● Work to be completed
In the text about Gwyneth Paltrow and menopause, at what age does she say she is going through the early stages of menopause?

● Exercise text
□ □ □ □ □
Gwyneth Paltrow is keen to provide society with an “aspirational menopausal woman”.
Gwyneth Paltrow has confirmed that she is going through the early stages of menopause at 46 – and has put herself forward as an “aspirational menopausal woman” after getting real about the mood shifts, sweating and hormonal changes she has been experiencing.
“When you get into perimenopause you notice a lot of changes,” she says, in a video posted to the Goop website.
“I can feel hormonal shifts happening, the moods, you’re all of a sudden furious for no reason…”
Adding that she has also been experiencing increased sweating, Paltrow went on to explain why she feels society’s view of the menopause needs to change.
“I think menopause gets a really bad rap and needs a bit of rebranding,” she said. “I remember when my mother [actress Blythe Danner] went through menopause and it was such a big deal and I think there was grief around it for her…
“I don’t think we have in society a great example of an aspirational menopausal woman.”
It is at this point that we feel forced to disagree. Because, while Paltrow is seemingly the first woman to announce her intentions for a rebrand, she is definitely not the first in the public eye to speak positively about the menopause.
□ □ □ □ □
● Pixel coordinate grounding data
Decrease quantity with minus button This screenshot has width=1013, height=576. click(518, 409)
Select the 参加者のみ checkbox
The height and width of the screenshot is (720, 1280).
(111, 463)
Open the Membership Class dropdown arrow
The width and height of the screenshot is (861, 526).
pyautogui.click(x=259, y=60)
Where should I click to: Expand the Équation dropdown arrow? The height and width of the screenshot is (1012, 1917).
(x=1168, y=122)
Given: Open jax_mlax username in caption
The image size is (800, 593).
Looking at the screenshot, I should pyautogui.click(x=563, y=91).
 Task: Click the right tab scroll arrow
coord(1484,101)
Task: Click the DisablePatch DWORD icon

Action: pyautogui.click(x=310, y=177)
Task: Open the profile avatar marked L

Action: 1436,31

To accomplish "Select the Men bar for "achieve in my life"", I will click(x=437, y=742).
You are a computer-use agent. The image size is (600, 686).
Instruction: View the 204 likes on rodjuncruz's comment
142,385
□ □ □ □ □
● Written response
46